DO NOT BECOME ATTACHED TO YOUR TECHNIQUE WHEN YOU YOU RUN OR GOLF OR PLAY AN INSTRUMENT ETC. BE COMMITTED TO YOUR TECHNIQUE, BUT NOT ATTACHED. What do I mean?

When you adopt a technique to master an activity, I assume you are choosing the best technique available to you at the time, from the best instructor you can find. So, definitely commit to mastering the technique and doing your best.

But what if a few months or years down the line you discover a better way to run or play golf or play your instrument, then what?

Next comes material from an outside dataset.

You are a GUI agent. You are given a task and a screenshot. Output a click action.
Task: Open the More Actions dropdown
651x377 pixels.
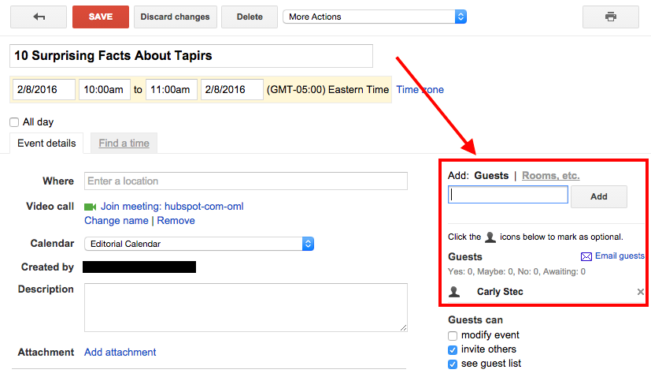point(375,17)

Will it be fairly easy for you to adopt the new better technique? It will if you haven’t become attached to the first technique. Let me define attached to a technique. It means you are so heavily invested in the technique, that to change it creates emotional difficulty. This means that even if you can see that the new technique is superior, you struggle to adopt it, because the old technique seemed the best possible way to do what you’re doing.

It was my experience as a classical guitarist that as I got better and better on the guitar and studied with better and better teachers, I was being shown a better and better guitar technique by each guitar teacher. I STRUGGLED like mad to learn the new technique as quickly as I could.

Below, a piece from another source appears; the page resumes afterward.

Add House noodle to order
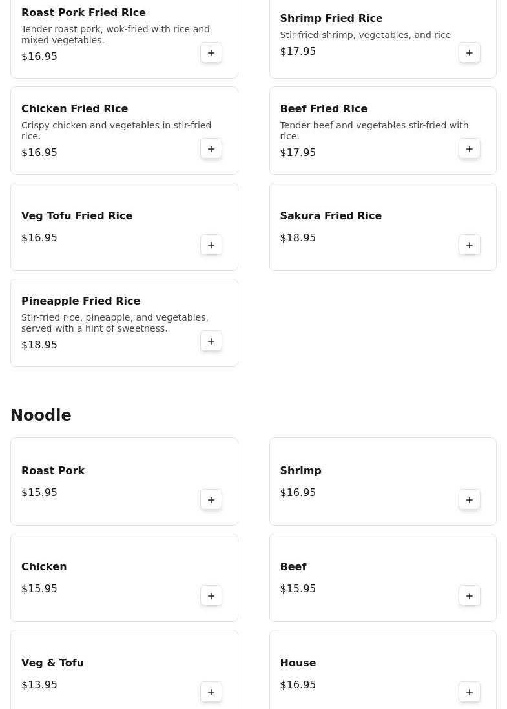The width and height of the screenshot is (507, 709). [470, 692]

STRUGGLED is the important concept here. I had been so sure that each time I revamped my guitar technique that I had found the best final way to play the guitar, that when I was shown a better way, it was tough on me. So, I went into a depression, feeling I had wasted so much time with an inadequate technique.

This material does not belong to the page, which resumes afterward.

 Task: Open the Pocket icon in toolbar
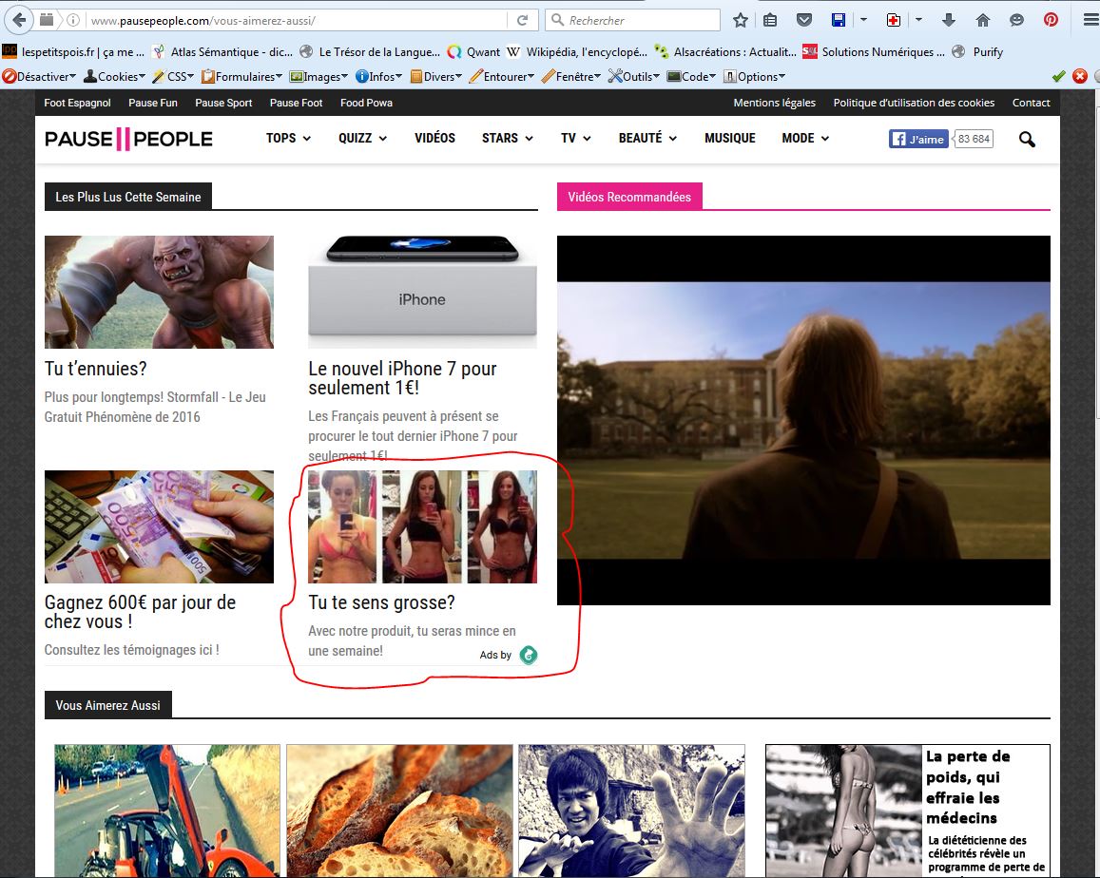[x=804, y=20]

Since I wanted to be a great guitarist, I put a lid on my depression and forced myself to master the new technique as quickly as I could. I put in endless hours mastering the new technique.

I WAS A SLOW LEARNER. What do I mean?

If I was truly open to a new improved way to play the guitar, I would not have gotten depressed and quickly learned the new way without endless hours of practice.

Is there a way where you can be open to an effortless way to learn quickly to evolve your running, golfing, or playing a musical instrument technique? YES!

Find an Alexander Technique teacher, and let the Alexander teacher teach you the principles of the technique, and how to apply them to whatever activity you want to master.

The Alexander Technique teacher will teach principles of great posture and movement in such a way, that you can apply them to all specialized and non-specialized activities. This will allow you to have one heck of a good time dismantling everything you’ve been taught about how you do what you’re doing, and create a way to run, golf, play a musical instrument, without straining your body and to excel at the activity.

You will become a great learner, because you will be taught how to be your own great teacher, by using the Alexander Technique principles of great body use to effortlessly master and evolve your technique in whatever activity.

The Alexander Technique recognizes that in mastering an activity that you are always in movement, and that rigidly defined positions will create pain and limitation in whatever the activity.

FIND AN ALEXANDER TECHNIQUE TEACHER AND LEARN TO BE A GREAT LEARNER!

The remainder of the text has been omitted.